The Justice Department’s historic lawsuit against Google is moving along — albeit very, very slowly. In a status hearing Friday, U.S. District Judge Amit Mehta set a tentative date for the case. The good news and the bad news for both parties involved is that it’s more than two years away. As CNBC reports, Mehta […]

The Justice Department’s historic lawsuit against Google is moving along — albeit very, very slowly. In a status hearing Friday, U.S. District Judge Amit Mehta set a tentative date for the case. The good news and the bad news for both parties involved is that it’s more than two years away.

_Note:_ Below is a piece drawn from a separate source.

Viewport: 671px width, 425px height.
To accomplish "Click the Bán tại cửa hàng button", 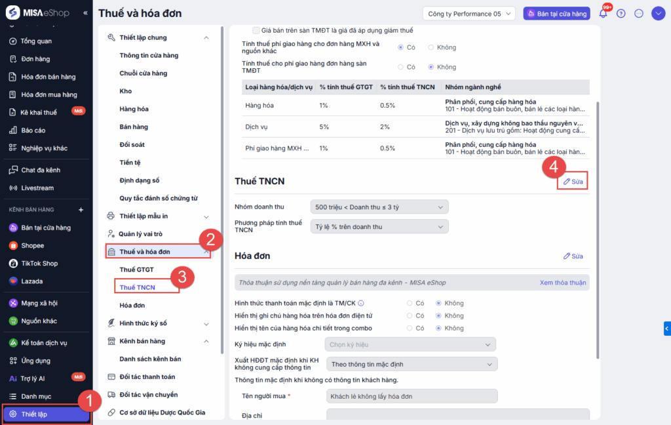I will click(x=549, y=14).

As CNBC reports, Mehta chose Sept. 12, 2023 as the first day of the trial, which is expected to last weeks. That date could change, but with both the Justice Department and Google agreeing to that timeline it’s a pretty good estimate.

It might be years before the trial, but the DOJ’s lawsuit against Google, filed in October, is already hanging over Silicon Valley’s head. The suit focuses on Google’s search and ads business and accuses the company of maintaining illegal monopolies in those markets. A date in 2023 gives Google plenty of time to sharpen its defenses and do what it wants until then, but it also means the specter of a major regulatory threat will loom large for the foreseeable future.

The Justice Department has filed its antitrust lawsuit against Google

States are also pursing their own aggressive efforts to regulate the search giant, with two separate major multistate lawsuits similarly focused on Google’s search and advertising power filed this week. Last week, the state of California also asked to join the Justice Department’s lawsuit, with Michigan and Wisconsin following suit on Thursday.

“Their proposed joinder, along with the separate complaint filed today by a coalition of state Attorneys General, underscores the broad and bipartisan consensus that Google’s practices in search and search advertising need antitrust redress,” Deputy Attorney General Jeffrey A. Rosen said of the states deciding to join the suit.

The historic case is the first major federal antitrust action to hit a technology company since the U.S. pursued a case against Microsoft more than two decades ago. That case was settled in 2001, just three years after Google’s founding.

With few regulations in place to rein it in, the tech industry exploded over the course of the last twenty years. Silicon Valley’s innovations are now woven into every market and corner of society imaginable, making the era of the Microsoft antitrust saga looks downright quaint in comparison.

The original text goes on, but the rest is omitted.